● **BAGIAN DOKUMEN**:
0,41 CME

Menyeimbangkan Alkalosis Metabolik

Pembicara: Dr. Satyanarayana Garre

Konsultan Nefrologi, Rumah Sakit Apollo Hyderabad

Masuk untuk Memulai

Keterangan

Menyeimbangkan alkalosis metabolik melibatkan penanganan penyebab mendasar dari kondisi tersebut sekaligus memulihkan keseimbangan asam-basa tubuh. Kondisi ini terjadi ketika terdapat kelebihan ion bikarbonat dalam darah, yang menyebabkan peningkatan kadar pH. Perawatan biasanya berkisar pada identifikasi dan perbaikan pemicu utama, seperti mengoreksi muntah berlebihan, penggunaan diuretik berlebihan, atau konsumsi zat alkali berlebihan. Cairan intravena, penggantian elektrolit, dan penyesuaian pengobatan adalah pendekatan umum untuk memulihkan keseimbangan asam-basa normal. Pemantauan ketat dan kolaborasi dengan profesional perawatan kesehatan sangat penting untuk mengelola dan menyeimbangkan alkalosis metabolik secara efektif.

Ringkasan

  • Alkalosis metabolik adalah kondisi yang ditandai dengan pH darah yang lebih tinggi dari normal akibat kelebihan bikarbonat atau hilangnya asam. Alkalosis metabolik diklasifikasikan sebagai alkalosis sederhana jika terjadi sendiri, atau alkalosis campuran jika terdapat gangguan asam-basa lainnya, yang sering kali ditandai dengan tingginya anion gap. Ginjal memainkan peran penting dalam pengaturan bikarbonat, dengan tubulus proksimal menyerap kembali sebagian besar bikarbonat dan duktus pengumpul menyempurnakan prosesnya. Pembentukan amonia, yang terjadi di tubulus proksimal dan duktus pengumpul, merupakan aspek penting lain dari penanganan asam-basa ginjal.
  • Perkembangan alkalosis metabolik terutama disebabkan oleh kehilangan asam yang berlebihan atau peningkatan perolehan bikarbonat. Sementara ginjal memiliki kapasitas yang signifikan untuk mengeluarkan kelebihan bikarbonat, persistensi alkalosis menunjukkan adanya mekanisme ginjal yang mendasari yang menghambat eliminasi bikarbonat yang tepat. Mekanisme ini sering dikaitkan dengan faktor-faktor seperti volume cairan ekstraseluler, kadar klorida, dan status kalium. Hipokalemia, misalnya, merangsang sekresi H+ dan ekskresi amonia, yang selanjutnya memperburuk alkalosis.
  • Kekurangan klorida berkontribusi dengan mengurangi penyerapan bikarbonat distal, meningkatkan ekskresi H+ untuk penyerapan natrium, dan akhirnya menahan bikarbonat. Demikian pula, hipokalemia menyebabkan penurunan reabsorpsi klorida, peningkatan pengasaman tubulus, dan aktivasi sistem renin-angiotensin-aldosteron (RAAS), yang semuanya mendorong retensi bikarbonat. Deplesi volume mengurangi laju filtrasi glomerulus (GFR), yang menyebabkan penurunan filtrasi bikarbonat dan peningkatan reabsorpsi, yang selanjutnya mempertahankan keadaan alkalosis.

● **CUPLIKAN DATA**:
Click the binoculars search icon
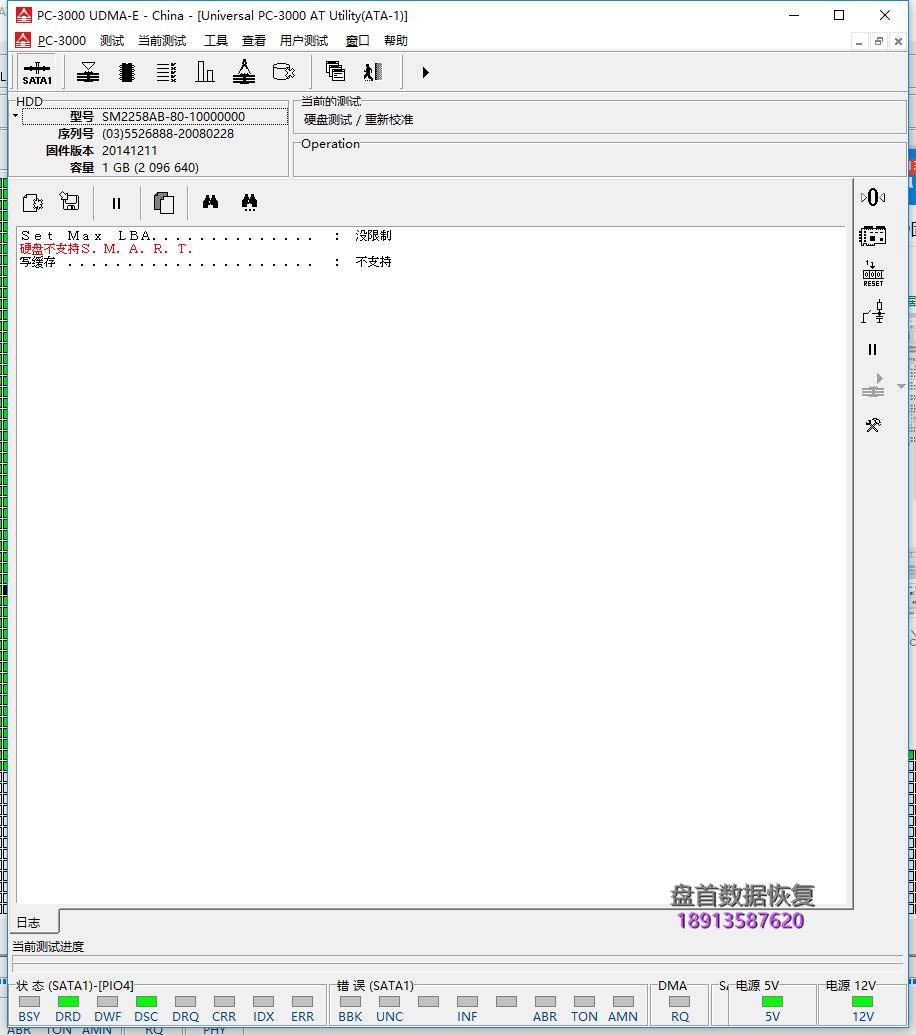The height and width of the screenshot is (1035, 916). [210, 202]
...
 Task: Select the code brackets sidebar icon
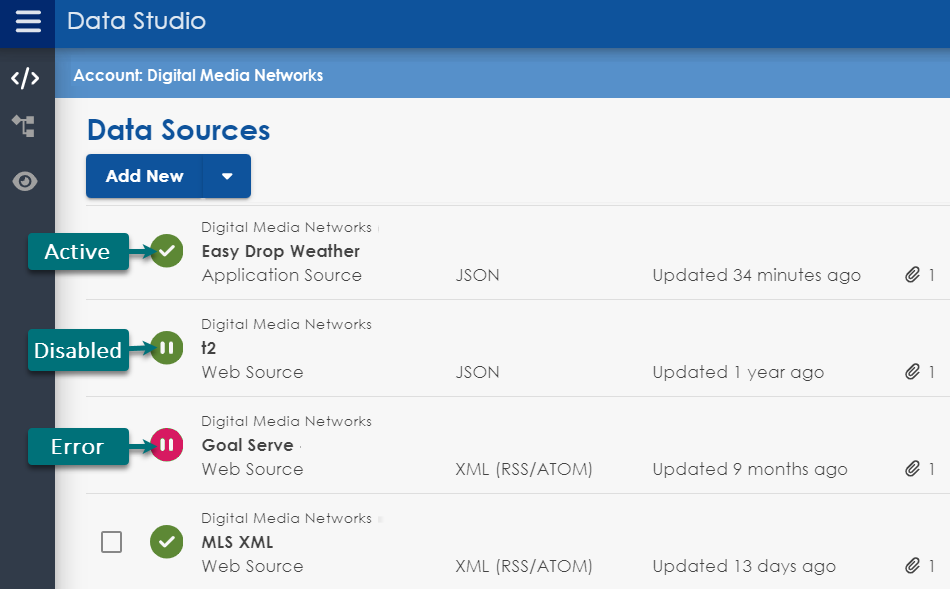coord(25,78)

● **BUTIR TUGAS**: Salin tanpa perubahan seluruh isi teks tentang alkalosis metabolik mulai dari "Pembicara: Dr. Satyanarayana" turun sampai "metabolik secara efektif.".

● **JAWABAN TUGAS**:
Pembicara: Dr. Satyanarayana Garre

Konsultan Nefrologi, Rumah Sakit Apollo Hyderabad

Masuk untuk Memulai

Keterangan

Menyeimbangkan alkalosis metabolik melibatkan penanganan penyebab mendasar dari kondisi tersebut sekaligus memulihkan keseimbangan asam-basa tubuh. Kondisi ini terjadi ketika terdapat kelebihan ion bikarbonat dalam darah, yang menyebabkan peningkatan kadar pH. Perawatan biasanya berkisar pada identifikasi dan perbaikan pemicu utama, seperti mengoreksi muntah berlebihan, penggunaan diuretik berlebihan, atau konsumsi zat alkali berlebihan. Cairan intravena, penggantian elektrolit, dan penyesuaian pengobatan adalah pendekatan umum untuk memulihkan keseimbangan asam-basa normal. Pemantauan ketat dan kolaborasi dengan profesional perawatan kesehatan sangat penting untuk mengelola dan menyeimbangkan alkalosis metabolik secara efektif.